Dans son établissement, les patients ont en moyenne 39 d’IMC (Indice de masse corporelle), autrement dit, ils sont atteints d’obésité sévère, proche de l’obésité morbide. Trente pour cent des femmes qui y sont suivies ont subi un inceste ou un viol. Et le problème est probablement « totalement sous-estimé », avance le Dr Sanguignol. « Dans d’autres centres, cette proportion peut aller jusqu’à 45 %. Peu de littérature internationale y est consacrée ».
Dans la clinique du château de Vernhes, la prise en charge est médicale, psychologique et diététique.
« Nous avons tout particulièrement développé la dimension psychologique de la prise en charge. Il arrive que certaines patientes arrivent à se confier dès le troisième jour de leur hospitalisation. Parce qu’échappant à leur milieu de vie, elles livrent des choses, très douloureuses, dont elles n’avaient jamais parlé.

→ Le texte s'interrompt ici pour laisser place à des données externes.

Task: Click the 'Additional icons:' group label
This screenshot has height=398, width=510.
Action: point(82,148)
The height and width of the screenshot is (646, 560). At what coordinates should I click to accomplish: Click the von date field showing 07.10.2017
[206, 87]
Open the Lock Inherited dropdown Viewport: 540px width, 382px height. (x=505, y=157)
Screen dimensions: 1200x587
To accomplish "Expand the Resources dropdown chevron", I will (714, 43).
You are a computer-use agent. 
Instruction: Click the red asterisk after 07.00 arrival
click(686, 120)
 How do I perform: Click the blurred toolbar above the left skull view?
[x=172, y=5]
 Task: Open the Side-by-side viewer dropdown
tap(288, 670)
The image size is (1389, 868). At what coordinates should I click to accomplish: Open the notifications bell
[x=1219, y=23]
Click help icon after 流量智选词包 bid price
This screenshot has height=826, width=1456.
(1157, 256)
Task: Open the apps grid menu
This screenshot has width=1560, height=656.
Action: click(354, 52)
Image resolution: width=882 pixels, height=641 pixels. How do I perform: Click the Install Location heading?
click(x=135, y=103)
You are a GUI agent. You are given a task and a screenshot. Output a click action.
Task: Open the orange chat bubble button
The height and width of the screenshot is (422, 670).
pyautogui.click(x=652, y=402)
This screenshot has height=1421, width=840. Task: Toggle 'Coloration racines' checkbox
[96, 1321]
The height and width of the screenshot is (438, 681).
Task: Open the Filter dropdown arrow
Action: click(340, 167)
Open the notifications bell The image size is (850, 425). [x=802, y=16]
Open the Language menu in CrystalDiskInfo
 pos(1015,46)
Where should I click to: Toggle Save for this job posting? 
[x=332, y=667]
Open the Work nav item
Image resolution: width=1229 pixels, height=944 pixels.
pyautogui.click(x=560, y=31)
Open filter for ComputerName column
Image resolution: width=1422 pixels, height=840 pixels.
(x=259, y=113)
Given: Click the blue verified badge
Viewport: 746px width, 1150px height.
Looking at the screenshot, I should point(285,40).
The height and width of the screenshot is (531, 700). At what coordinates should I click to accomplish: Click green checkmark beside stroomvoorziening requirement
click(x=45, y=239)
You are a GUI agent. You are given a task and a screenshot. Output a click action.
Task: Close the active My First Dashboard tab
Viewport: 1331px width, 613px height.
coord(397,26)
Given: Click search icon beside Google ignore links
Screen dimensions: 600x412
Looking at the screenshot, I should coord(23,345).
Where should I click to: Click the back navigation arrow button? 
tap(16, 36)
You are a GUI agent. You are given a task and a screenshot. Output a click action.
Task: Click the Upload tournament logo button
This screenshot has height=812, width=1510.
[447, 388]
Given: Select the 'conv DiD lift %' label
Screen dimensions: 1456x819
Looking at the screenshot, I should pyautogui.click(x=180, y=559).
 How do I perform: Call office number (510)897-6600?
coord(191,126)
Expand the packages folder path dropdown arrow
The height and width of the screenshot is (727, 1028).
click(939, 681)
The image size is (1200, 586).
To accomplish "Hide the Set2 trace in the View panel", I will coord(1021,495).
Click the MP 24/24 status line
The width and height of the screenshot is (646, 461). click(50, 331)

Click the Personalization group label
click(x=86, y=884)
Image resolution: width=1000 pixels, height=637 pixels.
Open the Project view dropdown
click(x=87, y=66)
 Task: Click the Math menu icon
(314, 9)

« Nous avons conçu trois formules pour faire émerger les problèmes. D’abord des groupes de parole. Nous travaillons beaucoup autour de la notion d’agressivité. Ces personnes, du fait de leur poids, sont souvent stigmatisées et subissent l’agression d’autrui. Ces ateliers nous permettent également de faire passer des messages, de casser un peu leurs carapaces. Derrière, des prises en charge individuelles leur sont proposées, soit avec un psychiatre soit avec un psychologue. Enfin, depuis quatre ans et demi, nous offrons la possibilité de participer à des ateliers d’art-thérapie. C’est l’occasion pour elles de s’ouvrir à une certaine créativité et à travers cela d’exprimer leur vécu de la maladie et de faire ressortir des émotions. Il faut parfois trouver des stimulations, puis à la fin de la séance l’art-thérapeute fait verbaliser ce qui a été dit. L’important est que le patient fasse le lien entre un traumatisme de l’enfance, très enfoui, malheureusement souvent considéré comme un événement normal par l’entourage, et leur excès pondéral ».
Ces ateliers d’art-thérapie sont fréquentés à 80 % par des femmes. « Non pas qu’elles soient plus réceptives. Et puis l’expression de leur vécu est souvent identique à celle des hommes. Mais l’envie de créativité est plus importante chez les femmes, elles ont un a priori positif, elles sont plus à même de jouer le jeu de l’introspection. Instinctivement, elles sentiront plus fortement l’intérêt de ces ateliers».